Usually denoted θ(x), it's equal to 0 if x is less than zero, and it's equal to one if x is greater than zero. At x = 0 exactly it doesn't really matter what it is for physics purposes so it's generally taken to be 1. Mathematicians tend to define it as 0.5 at x = 0, but they're kind of weird.

Believe it or not, there's some pretty good reasons for having the Heaviside function around. Walk into a dark room and flip on the lights. Before you hit the switch, the electrical current was a constant 0. After, it's a 60 Hz alternating sine wave. You can express the whole thing by saying that the current is described by that sine wave multiplied by the step function. And since the step function is in fact a nice function with mathematically well-defined properties you can do calculus on the moment of transition.

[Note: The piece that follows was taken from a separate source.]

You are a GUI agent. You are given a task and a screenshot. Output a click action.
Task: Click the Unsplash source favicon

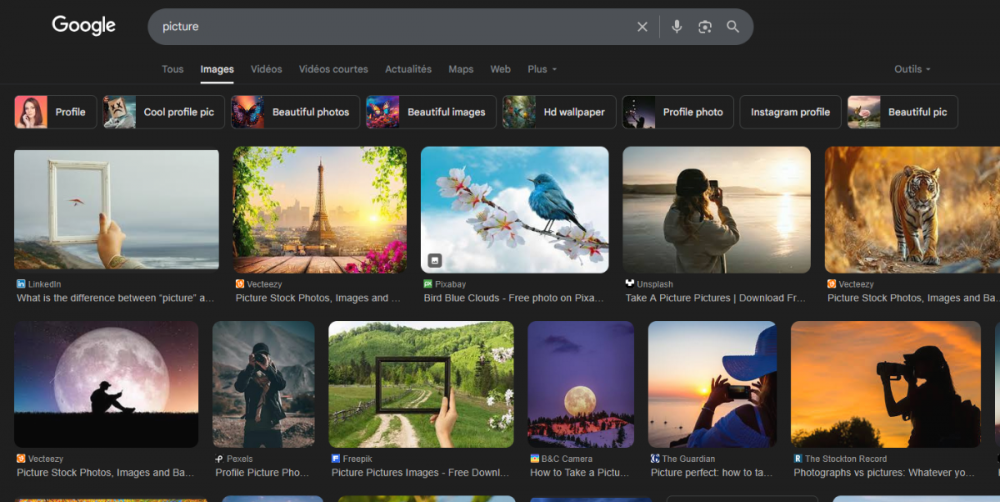(630, 284)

Take for instance the harmonic oscillator - say, a weight oscillating on a spring. At time t = 0 you turn on a frictional force. With a little bit of math you can write the differential equation in terms of the step function and find an exact mathematical expression for the behavior of the system. It's going to look kind of like this:

There's one kind of behavior before t = 0, and a different kind after. The step function formalism is a little superfluous in this slightly contrived case from a problem-solving standpoint, but it's a good example of the type of situation where you have to deal analytically with an instant change in the behavior of a system.

Like all math, even the easy-seeming stuff usually has deep waters nearby. The Heviside step function is just a stone's throw away from the Dirac delta function, which (so to speak) represents whacking something with a hammer rather than flipping on a switch. We'll save that for later.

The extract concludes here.